• Material supplied:

===============

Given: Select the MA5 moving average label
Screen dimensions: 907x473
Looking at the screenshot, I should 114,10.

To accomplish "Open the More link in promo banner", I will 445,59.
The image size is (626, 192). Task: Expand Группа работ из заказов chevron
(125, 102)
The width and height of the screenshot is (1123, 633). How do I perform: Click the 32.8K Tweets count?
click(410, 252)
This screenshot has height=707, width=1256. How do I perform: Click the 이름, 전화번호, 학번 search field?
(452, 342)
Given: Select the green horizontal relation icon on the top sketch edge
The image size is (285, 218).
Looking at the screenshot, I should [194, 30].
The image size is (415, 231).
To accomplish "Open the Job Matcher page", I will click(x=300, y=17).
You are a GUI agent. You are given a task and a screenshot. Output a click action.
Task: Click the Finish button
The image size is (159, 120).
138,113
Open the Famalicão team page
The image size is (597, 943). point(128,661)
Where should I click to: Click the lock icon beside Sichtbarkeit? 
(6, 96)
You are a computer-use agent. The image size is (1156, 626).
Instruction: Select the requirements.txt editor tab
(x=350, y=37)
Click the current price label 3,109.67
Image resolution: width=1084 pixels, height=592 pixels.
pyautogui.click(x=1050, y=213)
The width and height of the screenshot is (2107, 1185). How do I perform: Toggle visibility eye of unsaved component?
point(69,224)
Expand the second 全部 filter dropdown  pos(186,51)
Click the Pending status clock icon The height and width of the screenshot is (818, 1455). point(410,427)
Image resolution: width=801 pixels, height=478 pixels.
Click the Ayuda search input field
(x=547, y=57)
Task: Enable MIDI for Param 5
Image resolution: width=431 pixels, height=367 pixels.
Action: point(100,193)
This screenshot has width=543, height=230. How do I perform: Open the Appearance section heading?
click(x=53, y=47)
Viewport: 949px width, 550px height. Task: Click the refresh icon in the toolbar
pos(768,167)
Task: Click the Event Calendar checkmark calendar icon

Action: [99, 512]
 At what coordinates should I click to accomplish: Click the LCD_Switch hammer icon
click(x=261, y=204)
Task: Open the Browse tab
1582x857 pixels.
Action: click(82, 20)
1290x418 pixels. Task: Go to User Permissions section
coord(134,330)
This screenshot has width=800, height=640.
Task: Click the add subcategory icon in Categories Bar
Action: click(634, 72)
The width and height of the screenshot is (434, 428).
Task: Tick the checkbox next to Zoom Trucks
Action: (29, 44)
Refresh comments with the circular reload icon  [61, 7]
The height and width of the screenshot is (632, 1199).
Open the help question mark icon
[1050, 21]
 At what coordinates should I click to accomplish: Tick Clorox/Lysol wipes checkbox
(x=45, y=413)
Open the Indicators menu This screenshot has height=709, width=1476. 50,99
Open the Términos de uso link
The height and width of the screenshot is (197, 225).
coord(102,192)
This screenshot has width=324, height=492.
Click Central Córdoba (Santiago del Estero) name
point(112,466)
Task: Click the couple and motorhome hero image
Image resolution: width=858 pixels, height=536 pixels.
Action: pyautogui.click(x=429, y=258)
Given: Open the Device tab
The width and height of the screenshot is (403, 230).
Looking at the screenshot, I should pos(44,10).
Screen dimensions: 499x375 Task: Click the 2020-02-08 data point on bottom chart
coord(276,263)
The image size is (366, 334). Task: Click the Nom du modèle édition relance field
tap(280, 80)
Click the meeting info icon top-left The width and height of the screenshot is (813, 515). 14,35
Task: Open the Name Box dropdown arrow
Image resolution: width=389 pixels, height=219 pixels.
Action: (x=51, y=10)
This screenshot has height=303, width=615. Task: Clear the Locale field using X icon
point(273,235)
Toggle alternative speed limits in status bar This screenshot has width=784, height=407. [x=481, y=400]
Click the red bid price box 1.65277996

===============

Rewrite the records from the line with "Screen dimensions: 499x375" up to and including the last line, replacing "status bar" with "footer bar" and leaving everything else unchanged.

Screen dimensions: 499x375 Task: Click the 2020-02-08 data point on bottom chart
coord(276,263)
The image size is (366, 334). Task: Click the Nom du modèle édition relance field
tap(280, 80)
Click the meeting info icon top-left The width and height of the screenshot is (813, 515). 14,35
Task: Open the Name Box dropdown arrow
Image resolution: width=389 pixels, height=219 pixels.
Action: (x=51, y=10)
This screenshot has height=303, width=615. Task: Clear the Locale field using X icon
point(273,235)
Toggle alternative speed limits in footer bar This screenshot has width=784, height=407. [x=481, y=400]
Click the red bid price box 1.65277996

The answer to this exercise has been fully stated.